* _OBJECTIVE_: Using the text on the 9.9 percent, decide whether each statement agrees with it, answering yes or no and quoting the words that settle it. 1. Stewart argues that class differences are more visible now than they have been since the 1920s. 2. One quoted passage says aristocrats prefer government that people can see. 3. The text says the 9.9 percent preserve class boundaries only by saving money.

[start of SELECTED TEXT]

Being self-effacing is one way to steer clear of taking blame for any social or economic downturn that appears to exist beyond the control of the humble members of this “middle class.” Another way to avoid blame is to, well, blame someone else. Stewart examines labor, home ownership and virtually anything else the government is involved in (directly or indirectly); as well as the ways in which the 9.9 percent have used their unassuming, yet widespread presence in all aspects of society to subvertedly reframe the narrative of who the government really helps. Safe neighborhoods and well-funded public schools create a buffer between these 9.9 percenters and the rest of the country that is wide enough to generate disdain for people on welfare or Social Security; and a conviction that those people are the ones getting all the help from the government.
“There is a page in the book of American Political Thought—Grandfather knew it by heart—that says we must choose between government and freedom. But if you read it twice, you’ll see that what it really offers is a choice between government you can see and government you can’t. Aristocrats always prefer the invisible kind of government. It leaves them free to exercise their privileges. We in the 9.9 percent have mastered the art of getting the government to work for us even while complaining loudly that it’s working for those other people.”
Jumping way down in Stewart’s piece, he takes ideas of competition and success in a capitalist society, and places them in the context of the extreme circumstances we are experiencing today. Socioeconomic stratification and class differences are more visible in today’s world than they have been in a long time (since the 1920s, Stewart argues), and 9.9 percenters have created means of preserving these class boundaries that extend far beyond saving money. Sending their kids to elite universities, using existing social networks and connections to get well-paying jobs, and even younger generations dating based on this “social wealth” are all ways in which the 9.9 percent continues to fortify their place near the top. These practices sound more like something out of a Jane Austen novel or The Great Gatsby (which Stewart actually mentions for more than one reason) than America in 2018, but the numbers add up and social attitudes confirm that this is, in fact, the world we live in today.
“The source of the trouble, considered more deeply, is that we have traded rights for privileges. We’re willing to strip everyone, including ourselves, of the universal right to a good education, adequate health care, adequate representation in the workplace, genuinely equal opportunities, because we think we can win the game. But who, really, in the end, is going to win this slippery game of escalating privileges?”

[end of SELECTED TEXT]
[start of GIVEN DATA]

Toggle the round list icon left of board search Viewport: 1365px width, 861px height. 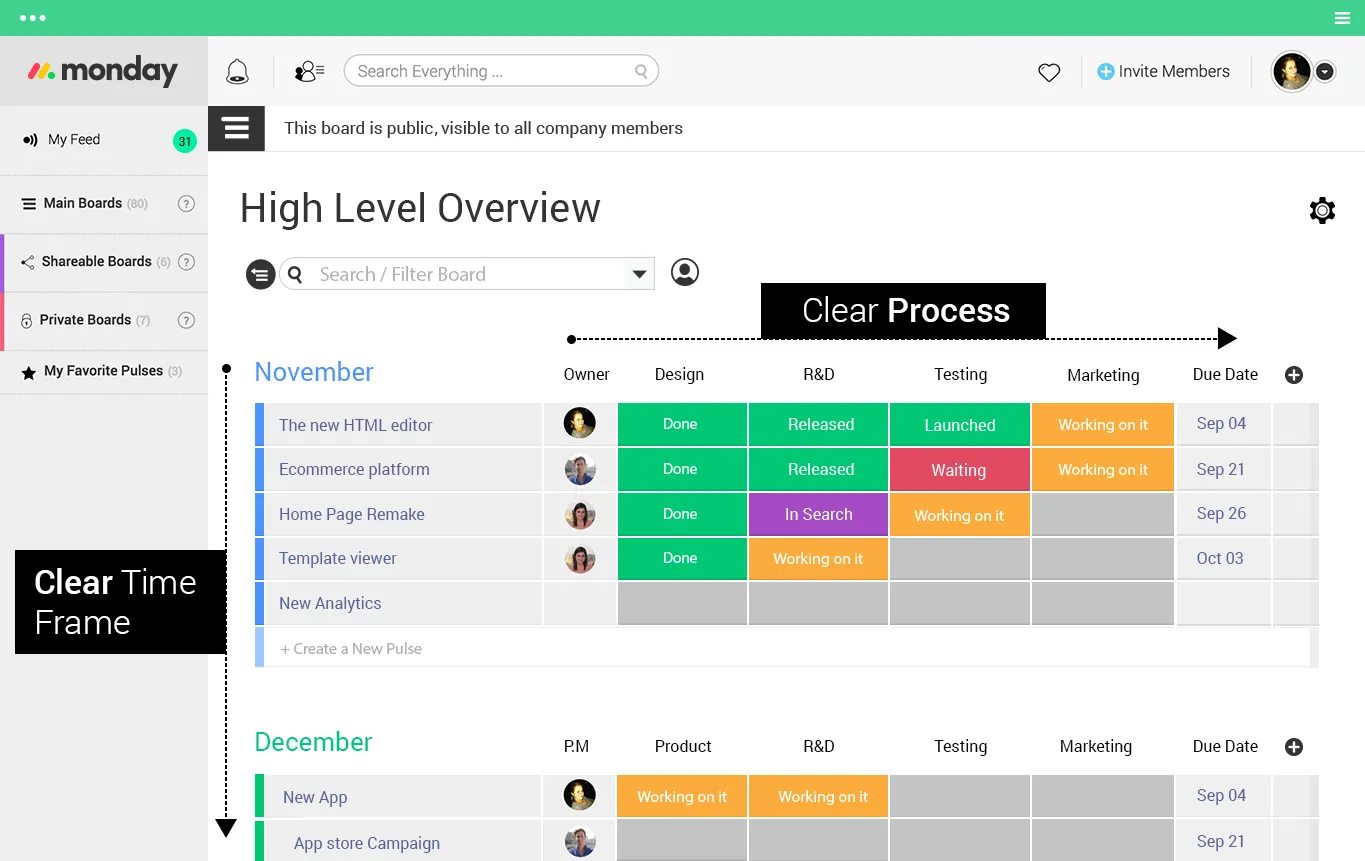pyautogui.click(x=260, y=274)
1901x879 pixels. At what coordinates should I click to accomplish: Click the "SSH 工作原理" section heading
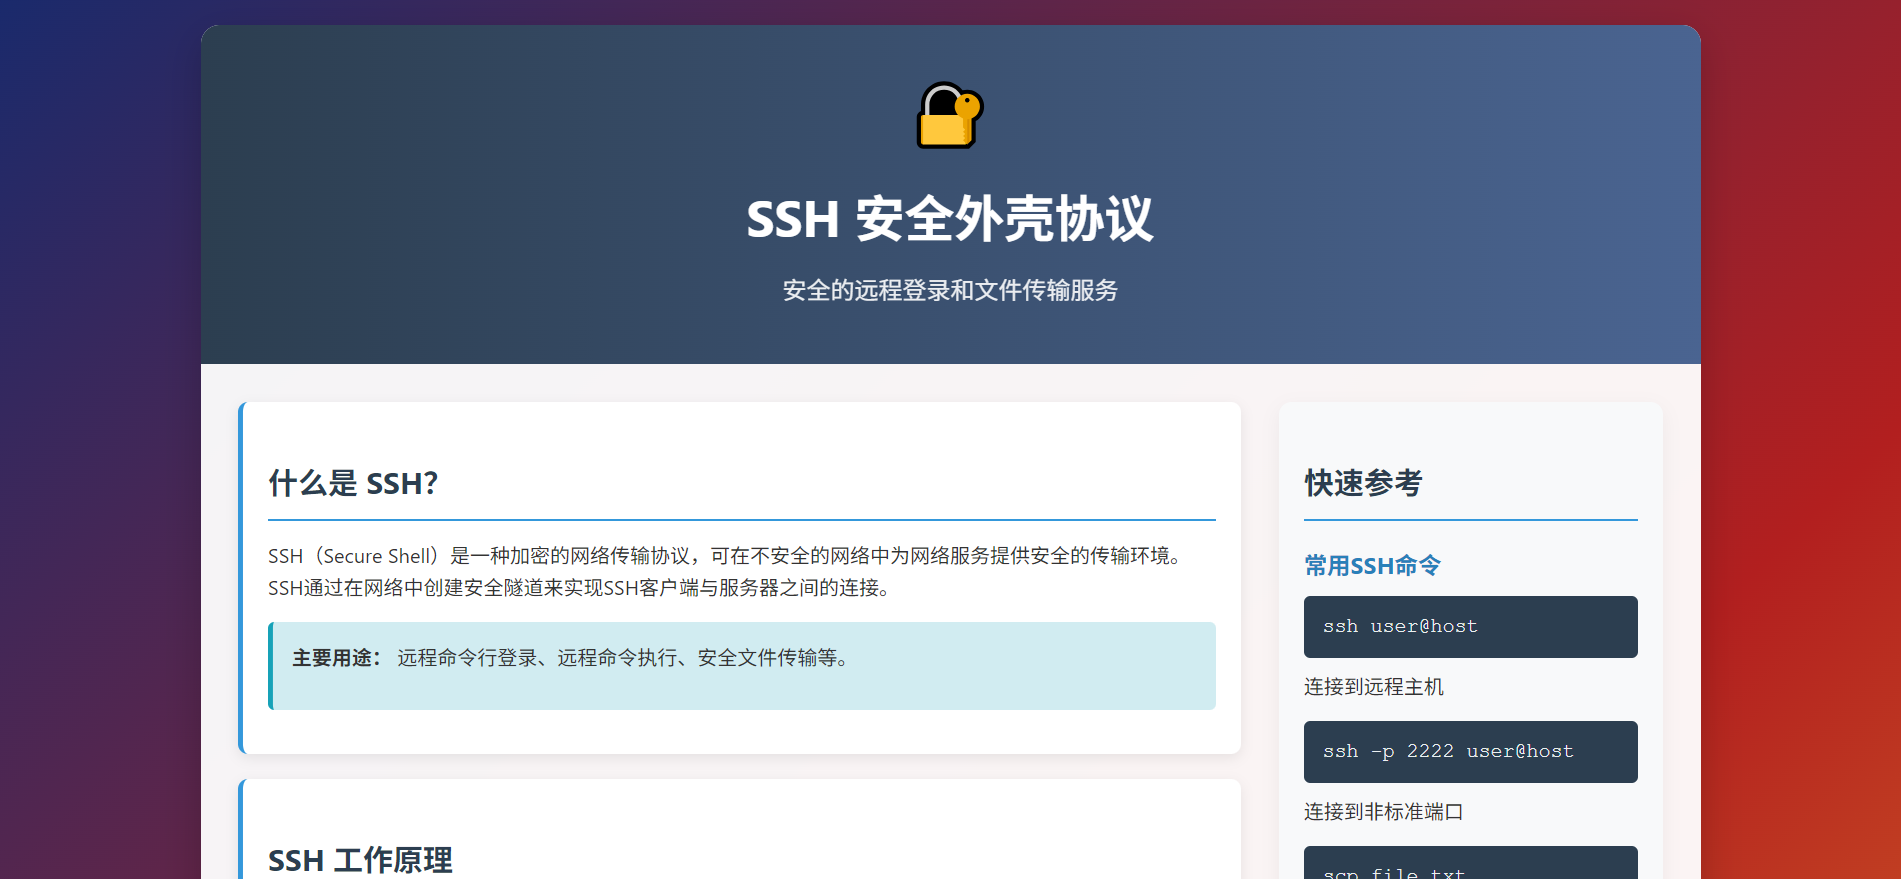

[end of GIVEN DATA]

* _ANSWER TO THE PROBLEM_:
1. Yes: "Socioeconomic stratification and class differences are more visible in today’s world than they have been in a long time (since the 1920s, Stewart argues)"
2. No: "Aristocrats always prefer the invisible kind of government."
3. No: "9.9 percenters have created means of preserving these class boundaries that extend far beyond saving money"